Shain understands those with views similar to Dobbs. She was one of them not long ago. She also agrees that the timing to pursue this issue is not ideal. “I did have the opinion that marriage is not for me, that it is a straight thing that I don’t need,” she said. “But I have had a real sea change, I have been radicalized. As a result of the case, reading more about the issue, I have come to see how important it is to take back what this issue is really about, marriage as a civil institution and both the legal rights and societal recognition that comes with it — rights and benefits that other people have and that we don’t have.”

Shain is adamant about what she wants, and she feels that civil unions, even if they would be with all the rights that come with marriage are not enough. “Civil unions, at this point, it’s just not the same as marriage,” she said. “It is like sitting in the back of the bus: you are going to the same location, but it’s not the same thing. We are not ready to settle for civil unions. For me, marriage is an institution, but I don’t necessarily see it as conservative. There are over 1,000 benefits associated with marriage that they take for granted and benefit from, and we don’t.”

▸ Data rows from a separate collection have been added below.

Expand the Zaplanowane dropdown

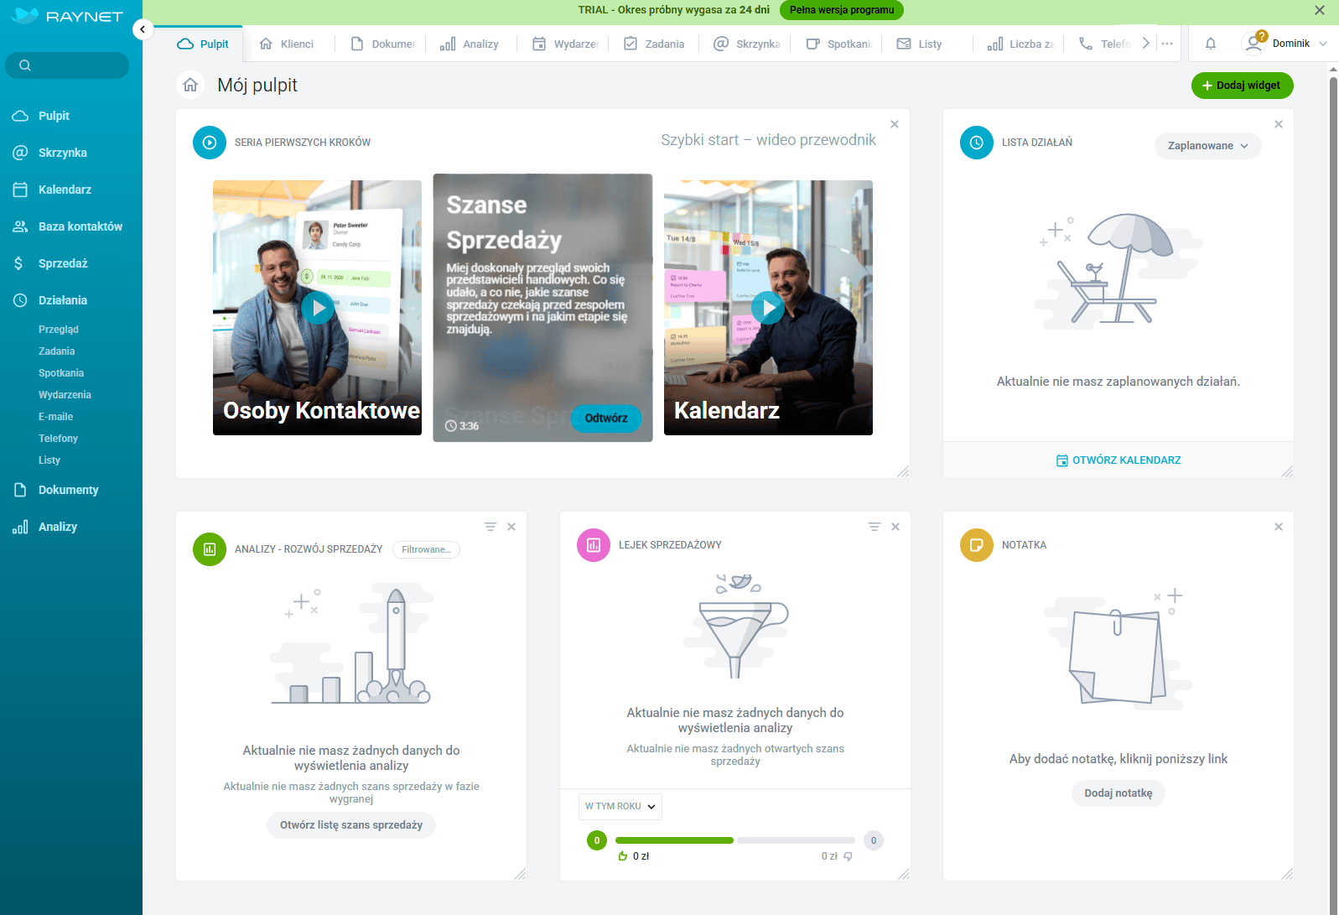click(1207, 146)
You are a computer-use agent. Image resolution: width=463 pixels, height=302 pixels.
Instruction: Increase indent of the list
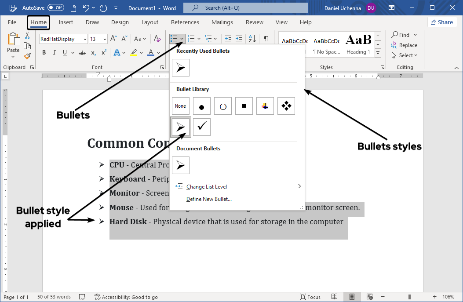tap(239, 39)
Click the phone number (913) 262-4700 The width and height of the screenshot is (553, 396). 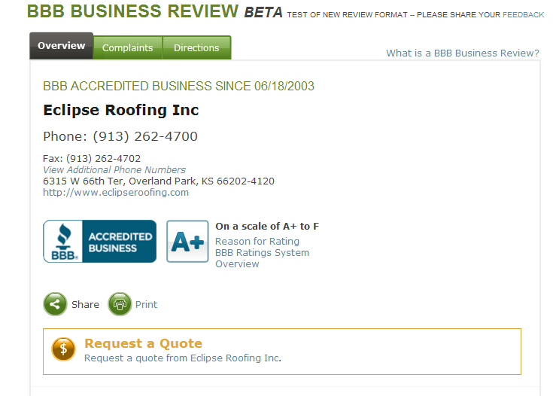click(145, 136)
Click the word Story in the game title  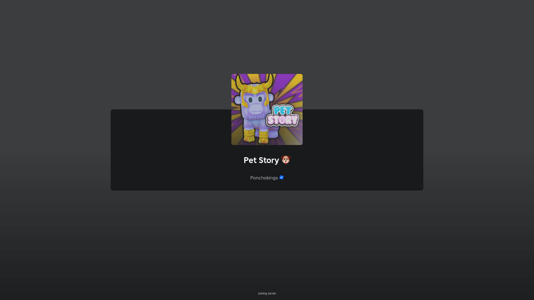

Four other couples in addition to Shain and Kennedy are part of the lawsuit by Lambda legal. Right now the case in the midlevel courts and they are expecting arguments will be held in July with a decision to come sometime in the fall.

Several times in the course of an interview, Shain said how proud she is that she and her partner are in the forefront of this issue and that now their daughter Aliya also has come to feel very strongly about it.

“Our daily life would probably not change so much,” Shain said. “I can’t imagine. But knowing that we have the same rights as other people. That would be a real feeling of accomplishment. That together with the four other couples, achieving this victory, would be a real satisfying feeling.”